Just when I thought XG-PON was a dead duck of a technology, it seems the nascent European gigabit broadband market may give it a slender lease of life.
I had written off this technology -- a.k.a. 10G-PON, NGPON-1 or G.987, if you are fluent in ITU standardspeak -- as it all but disappeared from view and conversations after a few tests and trials about four or five years ago. (See BT Puts ZTE's XGPON to Work, BBWF 2010: Huawei's 10G GPON Coup and BBWF 2010: 10G GPON Hits Europe.)
Offering 10 Gbit/s of shared capacity downstream, XG-PON had been developed as the next high-speed fixed broadband evolutionary step after GPON (2.5 Gbit/s shared capacity).
It fell off the technology bandwagon largely because prevailing industry opinion suggested that FTTH operators would invest in GPON and gain what economies of scale they could for a number of years and then upgrade to NG-PON 2 (aka TWDM-PON), which offers 40 Gbit/s of shared downstream capacity and which can use the same outside plant (optical distribution network infrastructure) as GPON, so making for an easier and more efficient upgrade. (See 10G PON Technologies: Where Do They Make Sense?.)
And recently, NG-PON2 has been gaining momentum. (See Verizon Revs Up Wireline Race With NG-PON2, Calix Enters NG-PON2 Race, Adtran Claims Advance in NG-PON2 Economics and Alcatel-Lucent Fires NG-PON2 Starting Gun.)
But wait just one fiber-pickin' minute!

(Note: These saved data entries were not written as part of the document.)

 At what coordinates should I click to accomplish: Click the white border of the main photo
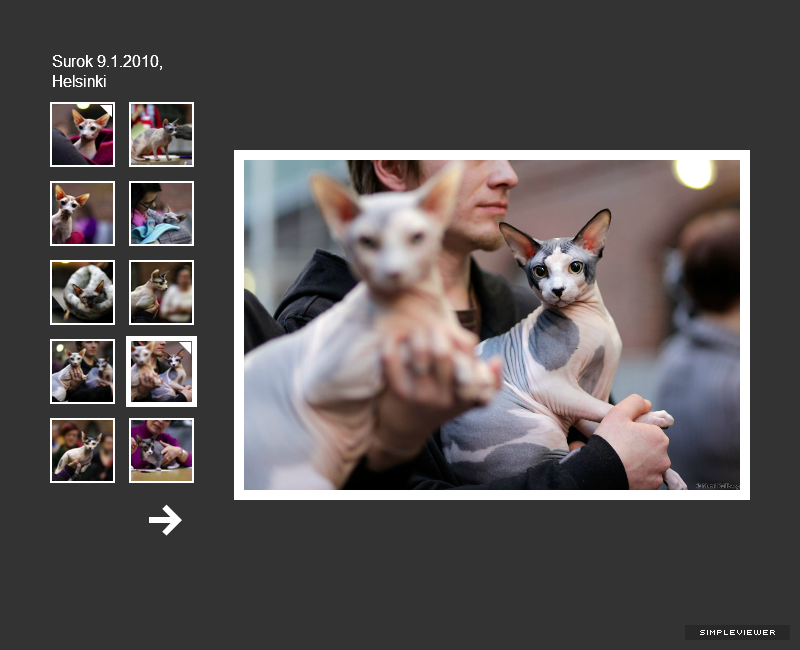(x=491, y=155)
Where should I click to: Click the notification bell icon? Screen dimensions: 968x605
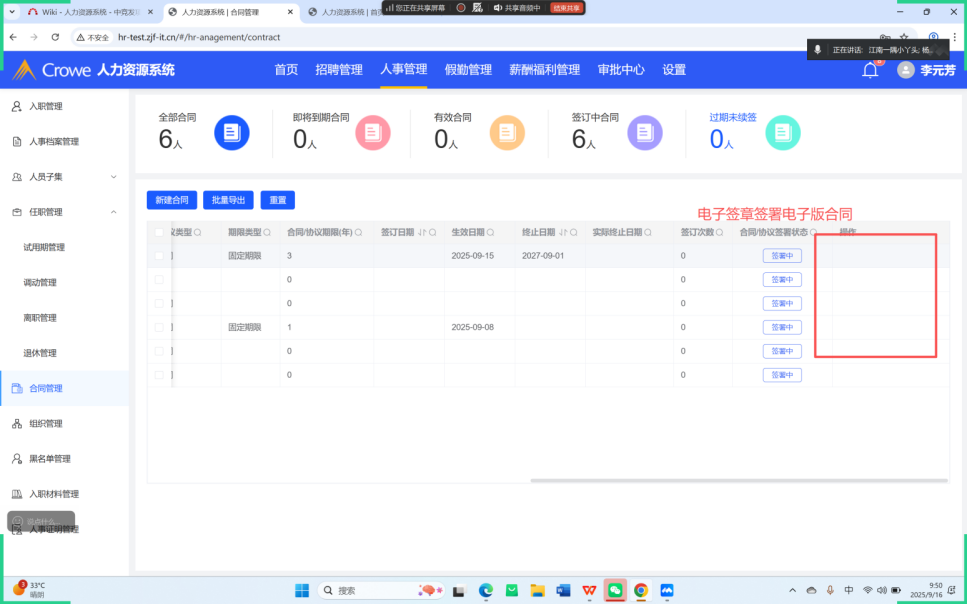870,70
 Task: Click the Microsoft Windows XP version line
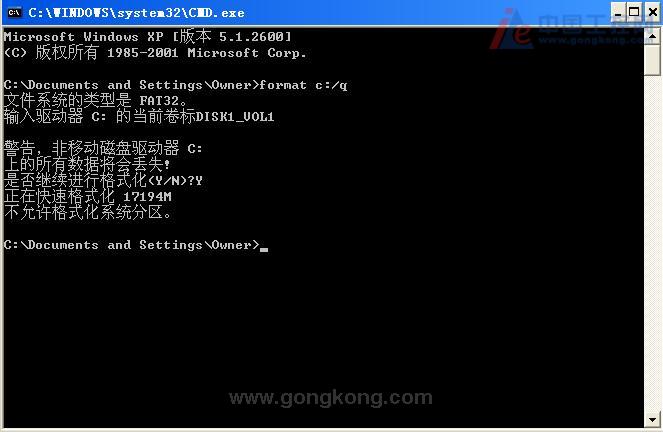(x=148, y=37)
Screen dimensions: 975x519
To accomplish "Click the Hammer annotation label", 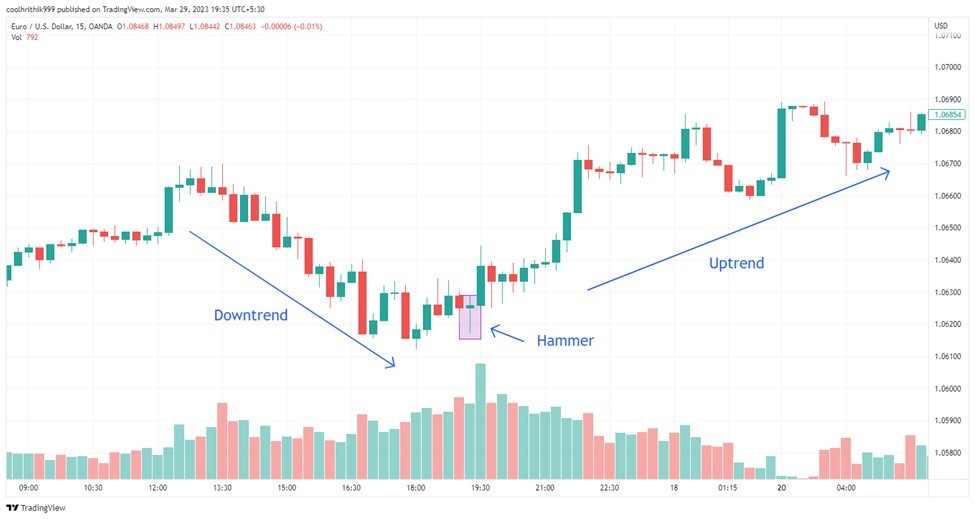I will point(565,341).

It seems there's life in XG-PON yet, at least on the Iberian peninsula. Because Orange Spain has announced it has been putting XG-PON through its paces as an option for connecting mobile basestations (for fixed-line packet backhaul) and offering commercial broadband services of up to 1 Gbit/s.

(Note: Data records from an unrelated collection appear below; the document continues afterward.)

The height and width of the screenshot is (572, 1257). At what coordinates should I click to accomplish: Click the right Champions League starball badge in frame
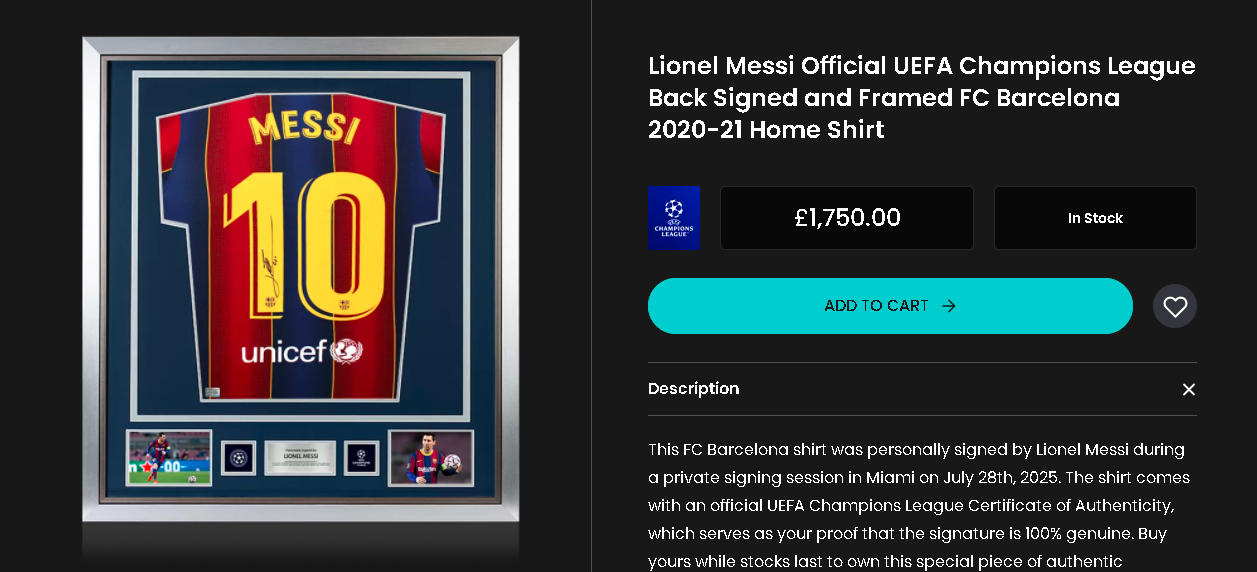[x=362, y=458]
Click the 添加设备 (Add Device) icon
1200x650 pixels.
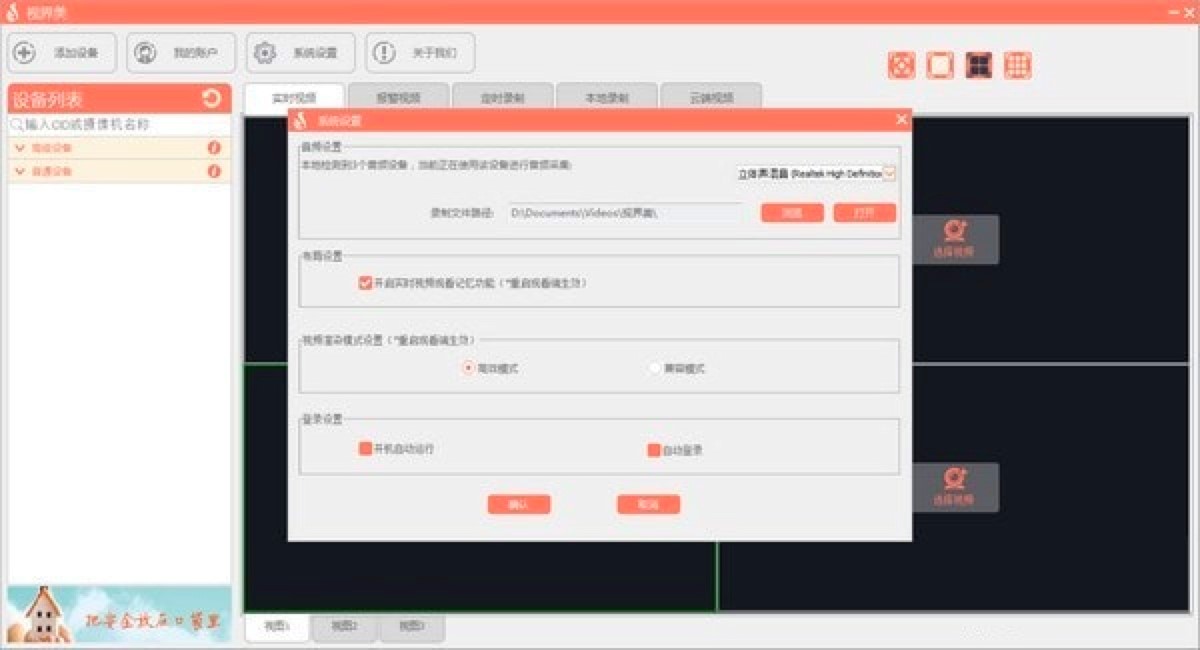tap(22, 52)
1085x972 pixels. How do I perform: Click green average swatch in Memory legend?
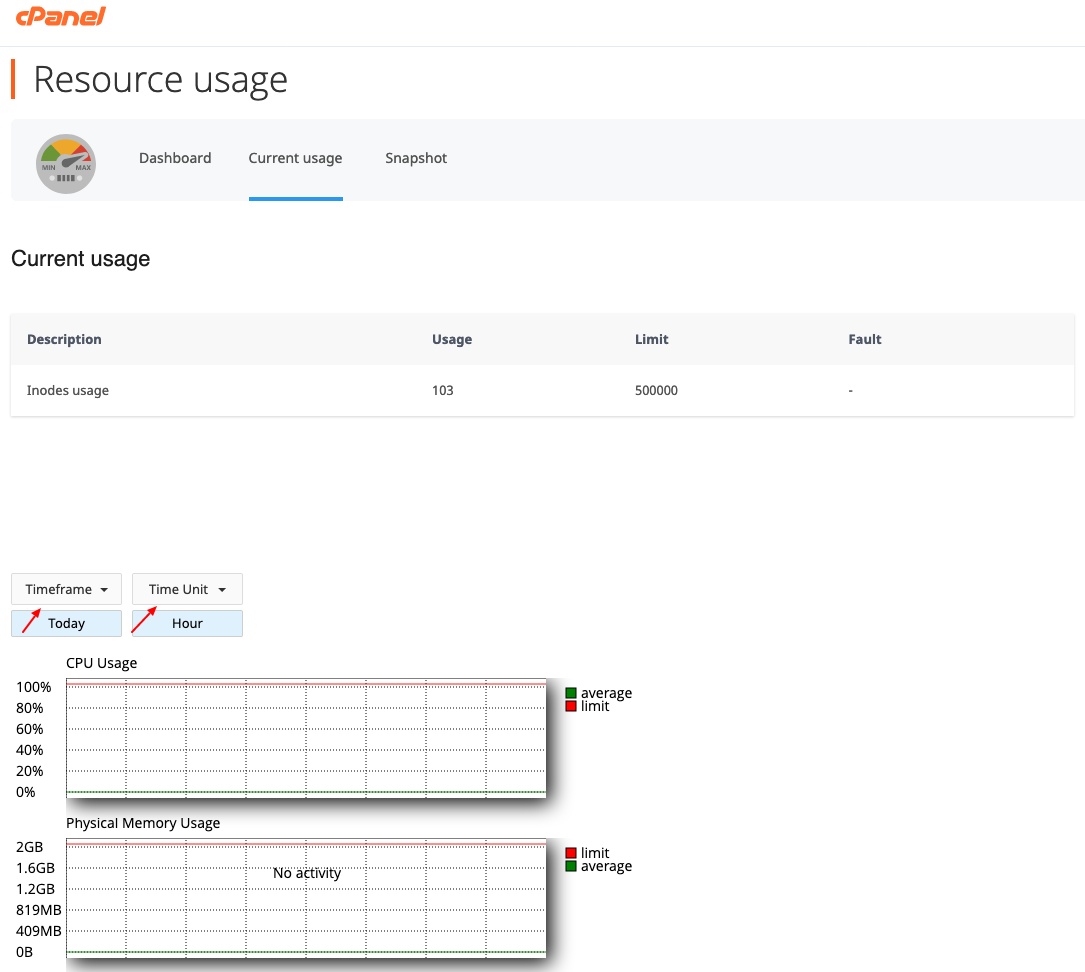tap(571, 866)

Want to know more about gigabit broadband developments in Europe? Then join us at Light Reading's Gigabit Europe 2015 event on September 29-30 in Munich: It's where beer and broadband come together!!
This seems a bit of a random move, but there's a logical reason. Orange (NYSE: FTE) has just completed the acquisition of Spanish competitive broadband service provider Jazztel to boost its network assets, customer base, markets and service offering in the country. Jazztel had already invested in a broadband network architecture from ZTE Corp. (Shenzhen: 000063; Hong Kong: 0763) that incorporated XG-PON as an upgrade option, so it looks like Orange is making use of that existing capability. (See Fiber Sizzles in Spain as Orange Targets Jazztel and Jazztel Turns On Its FTTH network.)
There's also a competitive imperative, as Spain's incumbent operator Telefónica SA (NYSE: TEF) has deployed XG-PON, from ZTE's fiercest rival Huawei Technologies Co. Ltd. , to develop its gigabit broadband services. (See Eurobites: Telefónica Preps NG-PON 1 Rollout.)
But XG-PON looks to be little more than a stepping stone: At the same time as announcing its mobile backhaul and gigabit trials using XG-PON technology, Orange Spain noted that it's about to start testing NG-PON2.
XG-PON may be experiencing something of a mini Spanish revival, but it looks short-lived. What's going to be interesting during the next few years is seeing if any of the other current broadband technologies that are attracting operator attention -- WDM-PON as yet another potential fiber-to-the-premises technology and G.fast and next-generation vectoring as the next steps for copper access lines -- go the same way. (See Qualcomm M&A Move Signals New Fixed Broadband Battle, A Guide to G.fast and Gigabit Europe: Where Beer & Broadband Come Together.)